To może napiszę coś w zasadzie o samej ramie Bo z oryginału została właśnie rama, przednia zmieniarka, obręcze, szprychy, manetka lewa, tylna piasta i tylny hamulec, kierownica z mostkiem... i tyle Jak łatwo się domyśleć, sporo do zmian, szczególnie koła z hamulcami, może urwę z 0,7kg na tym, ale chwilowo mam inne wydatki No, i spokojnie z 200g na kokpicie, ze 100g na manetkach i przedniej przerzutce... czekajcie, już zeszłem kilogram w dół, a rama dalej nie opisana
Przebieg? A liczmy coś koło 4,5kkm może więcej, może mniej, w sumie mało istotne, ważne, że granica 4kkm jest pokonana Jak się rama sprawuje? Z amortyzatorem 80mm stała się nieco bardziej nerwowa, do tego rower paradoksalnie lepiej zjeżdża, reaguje na ruchy kierownicy i baardzo lubi balans ciałem - w końcu można zaliczać w miarę normalnie zjazdy podjazdy? Pestka, w sumie tylko waga przeszkadza, reszta jest idealna.
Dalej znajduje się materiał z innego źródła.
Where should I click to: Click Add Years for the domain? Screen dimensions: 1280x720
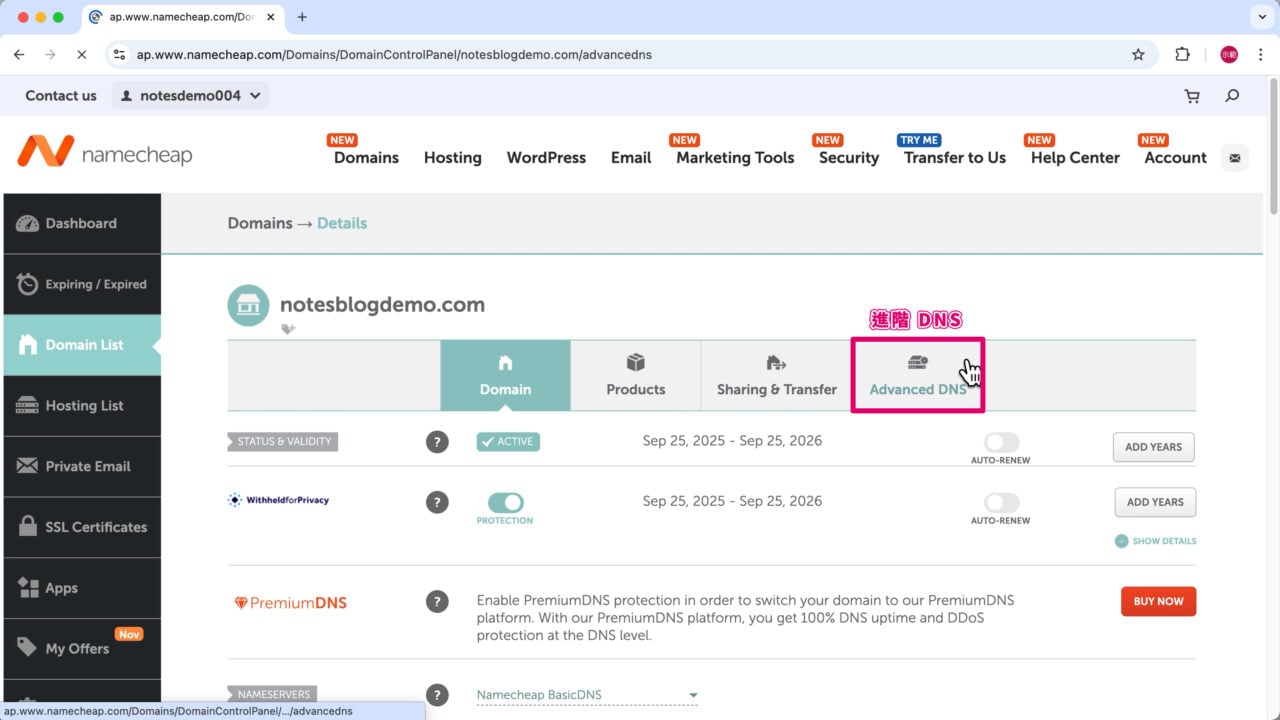(x=1153, y=447)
No, może 5mm krótszy mostek wpakuję tutaj, ale to bardziej już kosmetyka
Lakier.. w sumie to szału z nim nie ma, o ile ktoś o niego dba. No właśnie.. jak dba Ja sobie zaniedbałem i mam odbarwienia po błocie czy ponabijane ziarenka piasku na dolnej rurze. Oczywiście nie wpływa to na wytrzymałość, ale jak ktoś jest przesadnym estetą.. Ja w każdym razie takowym nie jestem i mi to nie przeszkadza To ma jeździć, potem znieść cioranie w terenie a na końcu wyglądać, wiadomo, najlepiej ubłocony
Sztywność? Jak ktoś nie zrywa łańcuchów delikatnym naciśnięciem na korby i nie podnosi na stopach małego samochodu, tudzież nie waży tyle co mały samochód, nie będzie narzekać Sztywność jest zadowalająca, rama nie pływa, choć jak wiadomo, mogłoby być lepiej. Ale nie jest, pomimo że sztywność jest satysfakcjonująca
W sumie mam na zabiciu stery, przednią przerzutkę i.. w zasadzie tyle Obie części odmawiają powoli posłuszeństwa, ale myślę że wytrzymają jeszcze z 1kkm...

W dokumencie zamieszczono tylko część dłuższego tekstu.